Overusing regexes. Python is not Perl (fortunately). Usually if things can be done using str methods instead, that’s a win.

Thanks for the links. All of them offer ideas that might be useful for the book.

Note that Programming FAQ: How do I write a function with output parameters (call by reference)? from the official Python documentation states:

Remember that arguments are passed by assignment in Python.

The object reference, of course, is the thing assigned, making that equivalent to stating that it is pass-by-object-reference. But is a new learner likely to recognize that? Somewhere I noticed the passing of arguments in Python described as pass-by-value, with the value that is passed being the object reference, however I cannot remember where that was stated.
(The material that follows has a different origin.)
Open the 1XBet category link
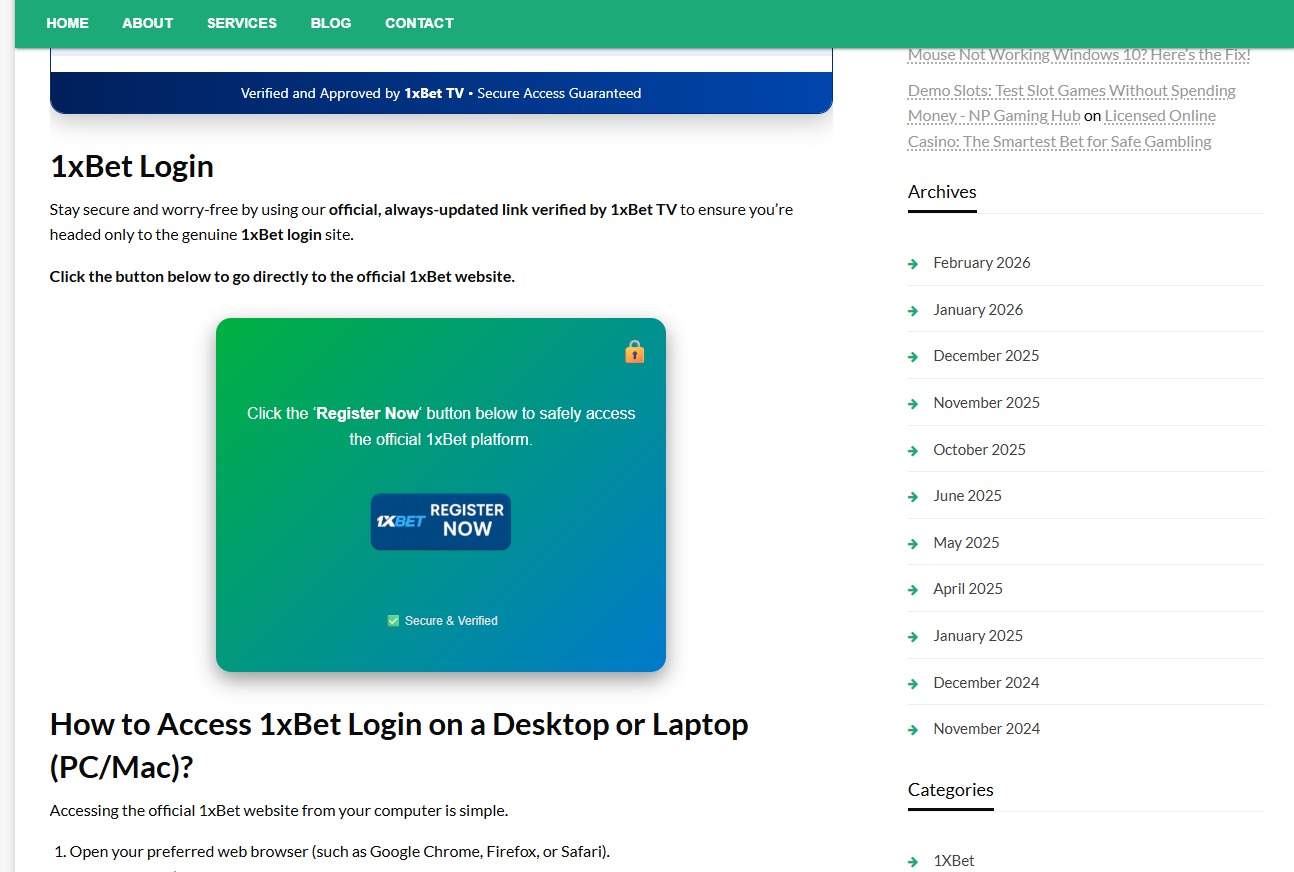1294x872 pixels. pos(953,861)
The book could take on the challenge of explaining this variety of terminology that has been used to describe the same process, ultimately standardizing on the terminology that describes it best, namely pass-by-object-reference.

I would hope that a new learner would read the next sentence after the one you quoted, which says:

Since assignment just creates references to objects…

and then goes on to give a very thorough explanation.

The next sentence in its entirety is this, and I’m not sure the beginner would understand all of the terminology within:

Since assignment just creates references to objects, there’s no alias between an argument name in the caller and callee, and so no call-by-reference per se.

For example, the beginner might not know what an alias is. The very thorough explanation that follows it is also good, and I’m not critical of it. But a beginner would probably need some additional help in order to understand it.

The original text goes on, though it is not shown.